It will take months or even years before we can fully comprehend the full extent by which the Covid 19 pandemic has impacted our lives and the way companies conduct their business. But one thing is evident, that this recent global pandemic has brought on various consumer and business habits that have accelerated the digital transformation journey. These changes would require companies to think deeply on how to take advantage of the opportunities arising from these new trends, how it is transforming their business at an accelerated rate, and how they should embrace these changes to adapt to this rapidly changing new normal. Exhibit 1 shows the six digital trends that serves as the core in making digital transformation possible.
SIX Digital Trends are now seen as CORE to Digital Transformation
History has shown that in severe economic downturns and recessions, some companies are able to gain advantage by reassessing the growth opportunities created by these downturns and reconfiguring or transforming their business models to better realize those opportunities. Companies today need to reallocate their resources in order to focus their capital on the transformation programs needed to be more successful in this new Digital Business Model. In the following document, we will discuss how companies can identify opportunities from changing habits brought by the pandemic. We will also zero in on two specific industries, banking and e-commerce.

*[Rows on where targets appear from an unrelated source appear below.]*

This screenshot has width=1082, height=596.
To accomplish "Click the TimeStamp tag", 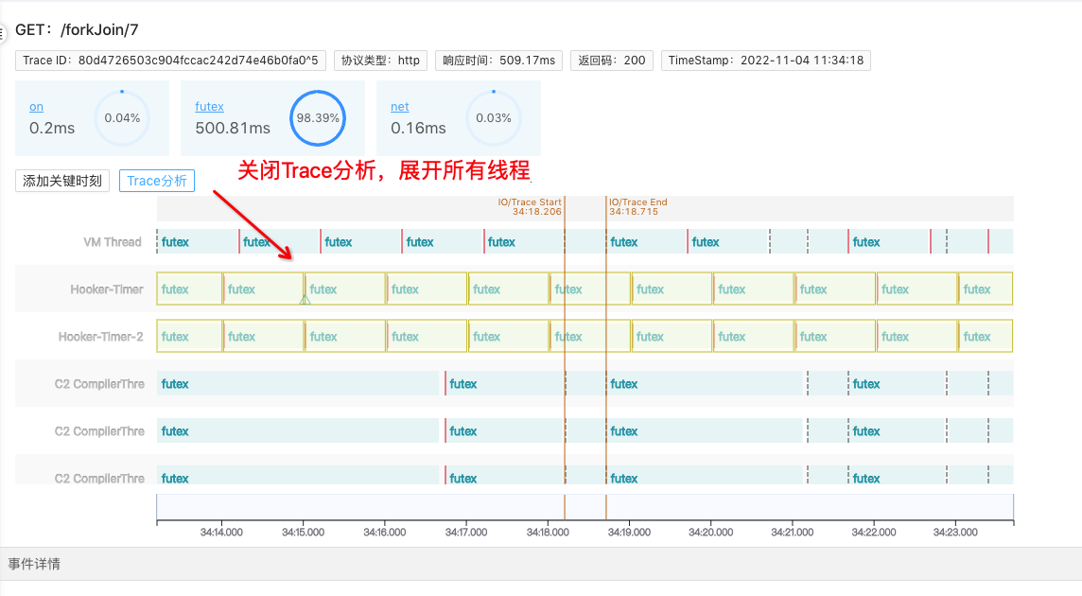I will [x=765, y=61].
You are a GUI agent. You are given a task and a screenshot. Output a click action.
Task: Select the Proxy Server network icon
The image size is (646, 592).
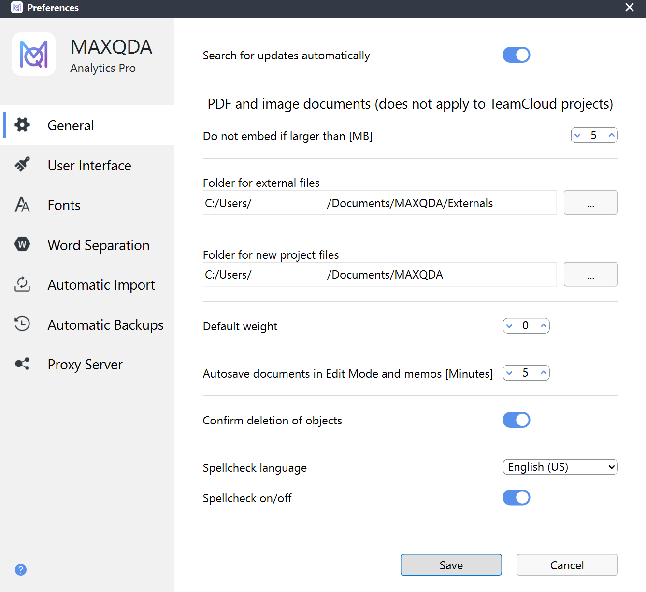[x=22, y=364]
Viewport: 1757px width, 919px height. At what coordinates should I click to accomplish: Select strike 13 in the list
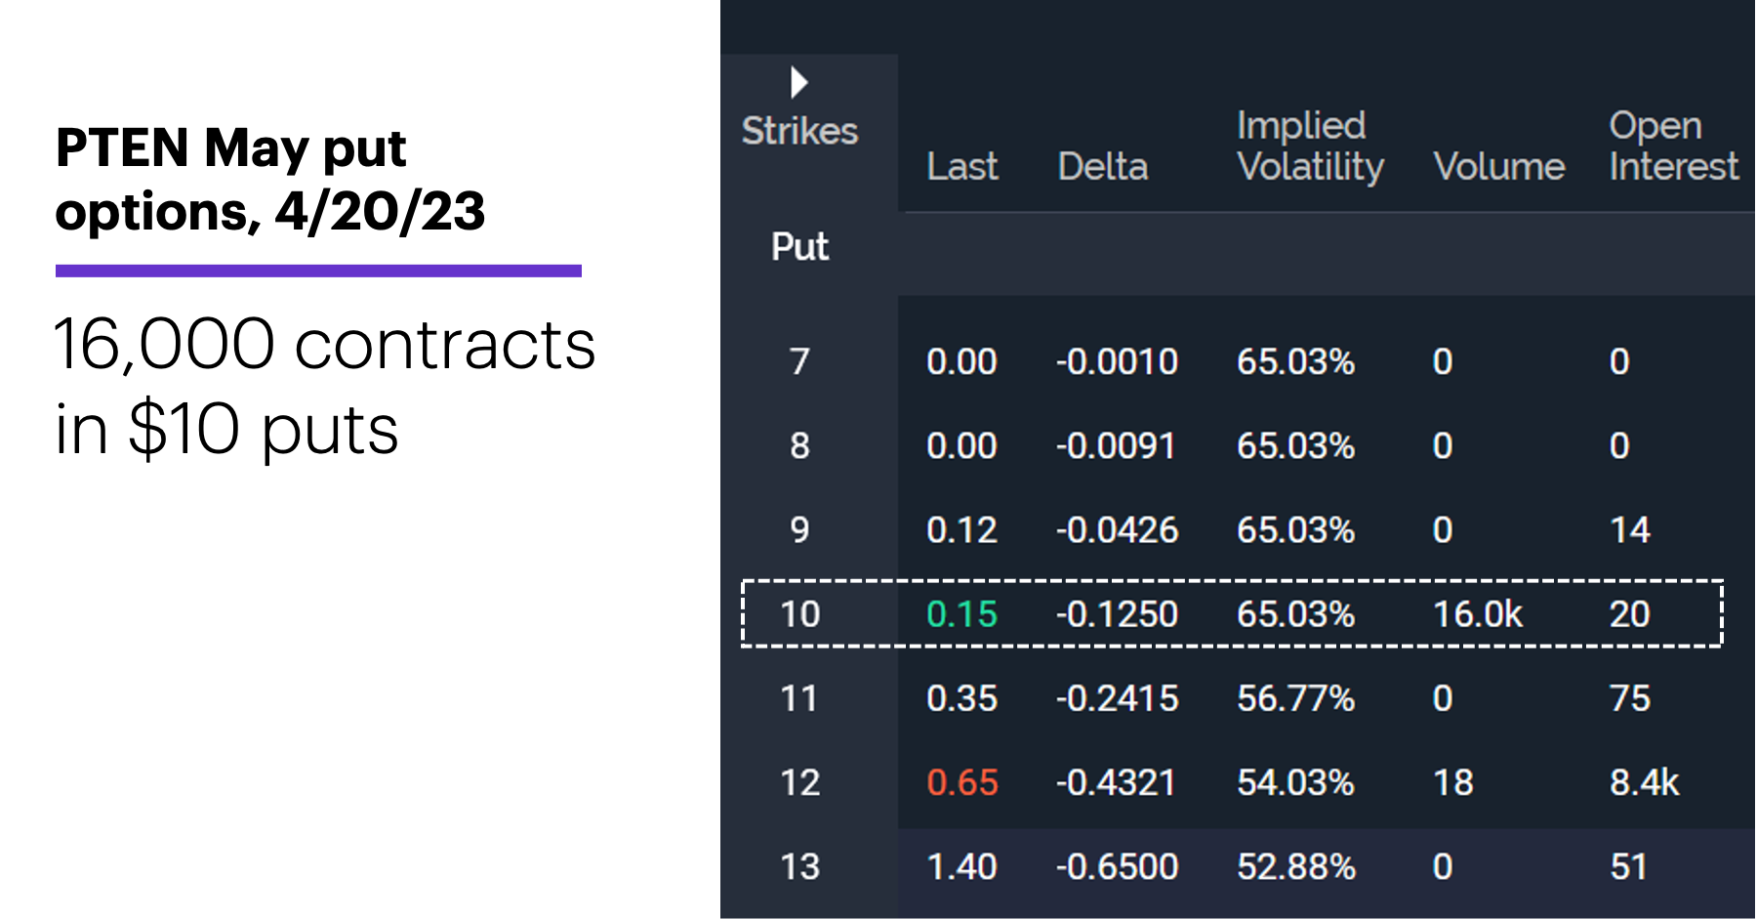click(x=799, y=866)
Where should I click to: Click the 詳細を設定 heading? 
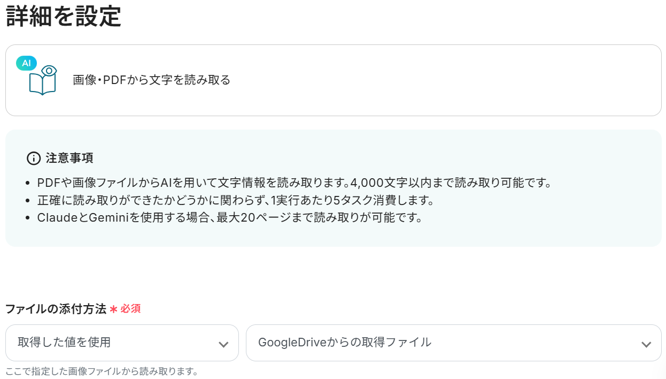64,16
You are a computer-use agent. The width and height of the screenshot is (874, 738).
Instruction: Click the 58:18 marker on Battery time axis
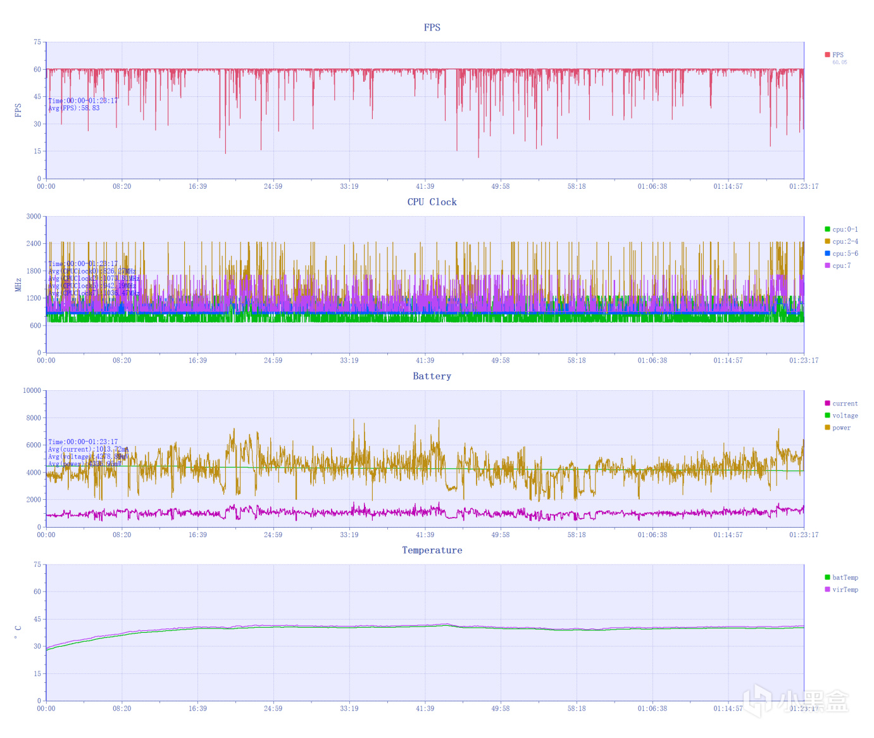click(577, 535)
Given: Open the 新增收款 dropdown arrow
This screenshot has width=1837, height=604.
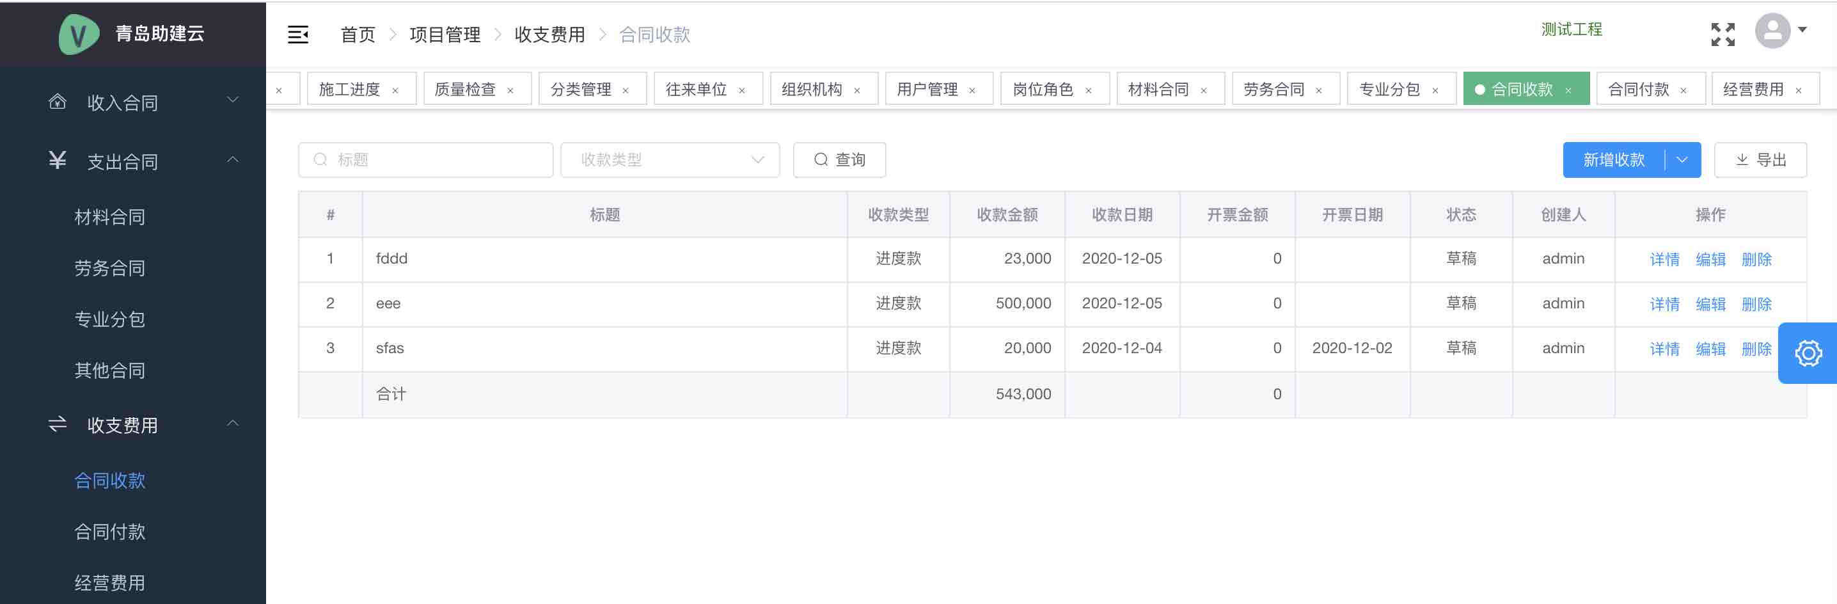Looking at the screenshot, I should [x=1682, y=160].
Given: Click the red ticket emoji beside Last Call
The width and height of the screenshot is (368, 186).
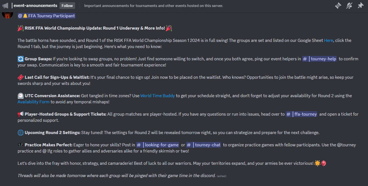Looking at the screenshot, I should 21,77.
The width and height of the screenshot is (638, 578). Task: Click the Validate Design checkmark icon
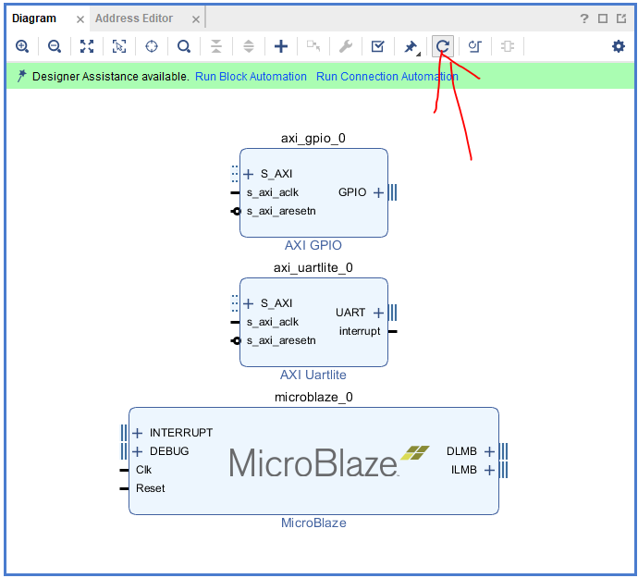[377, 46]
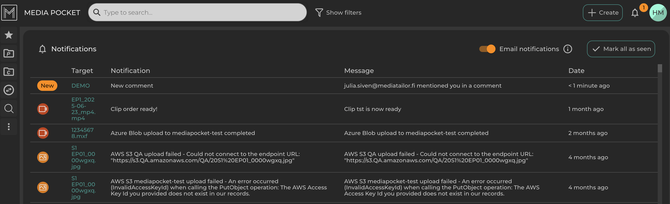Open the three-dot more menu in sidebar

[x=9, y=127]
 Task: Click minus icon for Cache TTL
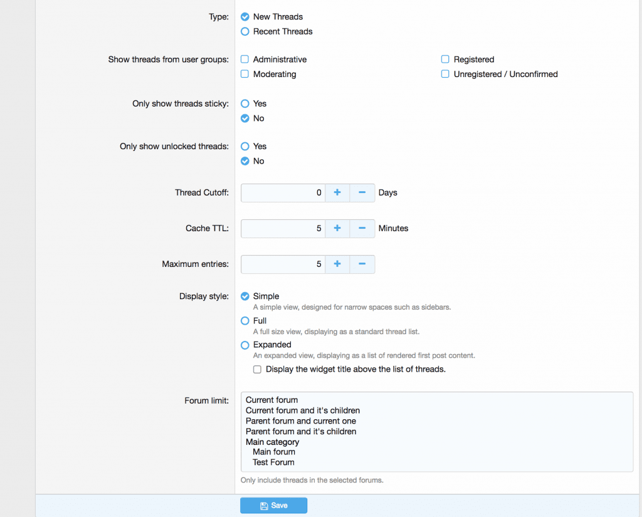pyautogui.click(x=362, y=228)
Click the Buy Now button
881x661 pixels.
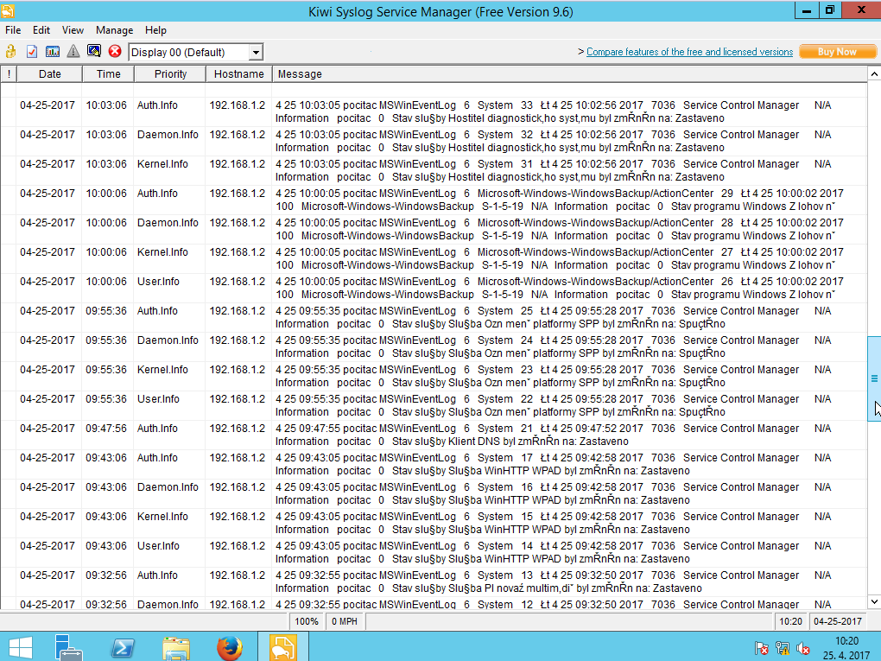[x=836, y=52]
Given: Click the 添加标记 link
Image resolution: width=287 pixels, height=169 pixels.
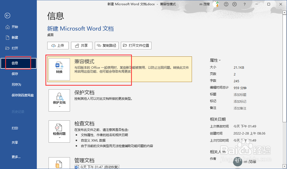Looking at the screenshot, I should [240, 101].
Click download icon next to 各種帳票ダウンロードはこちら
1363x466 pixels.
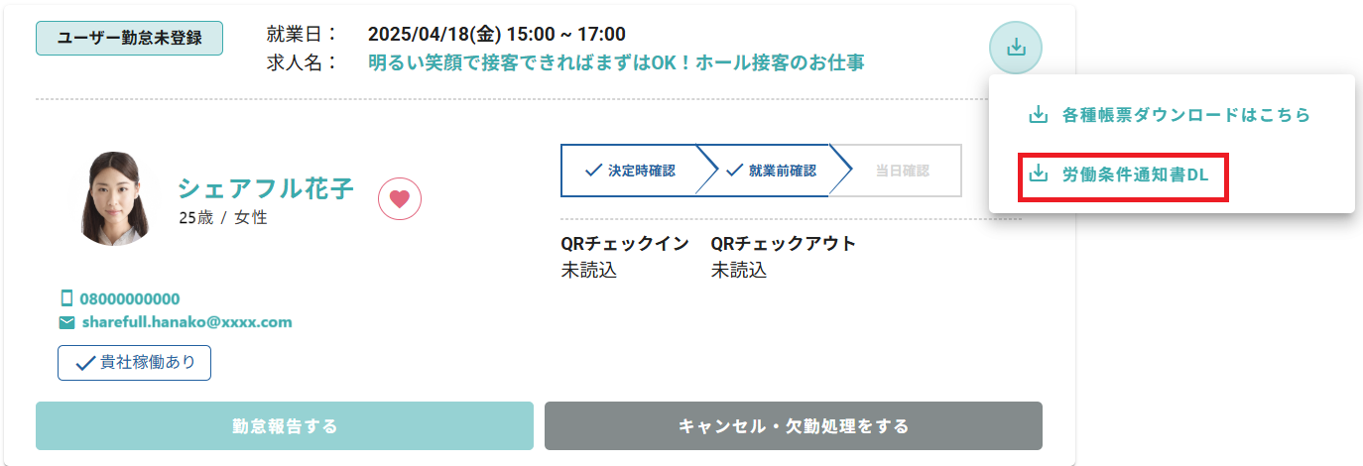1038,115
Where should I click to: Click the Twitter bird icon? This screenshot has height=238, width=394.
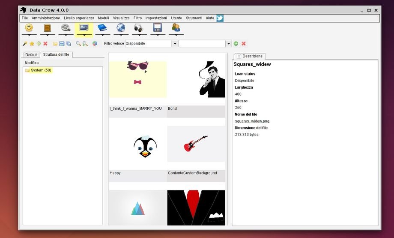click(220, 18)
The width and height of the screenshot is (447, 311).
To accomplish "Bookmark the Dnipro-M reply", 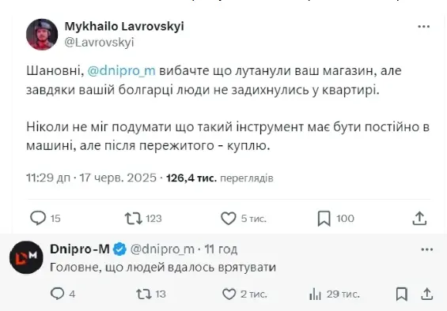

Identifying Growth Opportunities from Changing Habits:
To emerge in a stronger position from this crisis, companies must have a systematic approach in understanding changing habits and how it impacts various industries and products. A company can start by mapping the potential impact of the changing behavioral trends to identify specific products or businesses that will most likely grow or contract because of the change in behavior. The chart below shows some of the products or businesses that may be affected by the behavioral change of “Reduced face to face interactions or meetings”. We focused on specific impact of this change in habit on the banking and retail industries.
As depicted on the chart above, the pandemic has resulted in a decline in face-to-face interactions/meetings, as more and more people would like to protect themselves from the virus. This new habit in turn has resulted in an increased volume of online meetings, encouraged more people to do online transactions when dealing with their banks or favorite retail stores, and has dramatically changed the way banks or retailers alike communicate with their clients. Most of these changes did not happen overnight with the emergence of the virus, but rather these changes were accelerated, resulting in a new work paradigm, where digital transformation and remote working are the new business modus operandi.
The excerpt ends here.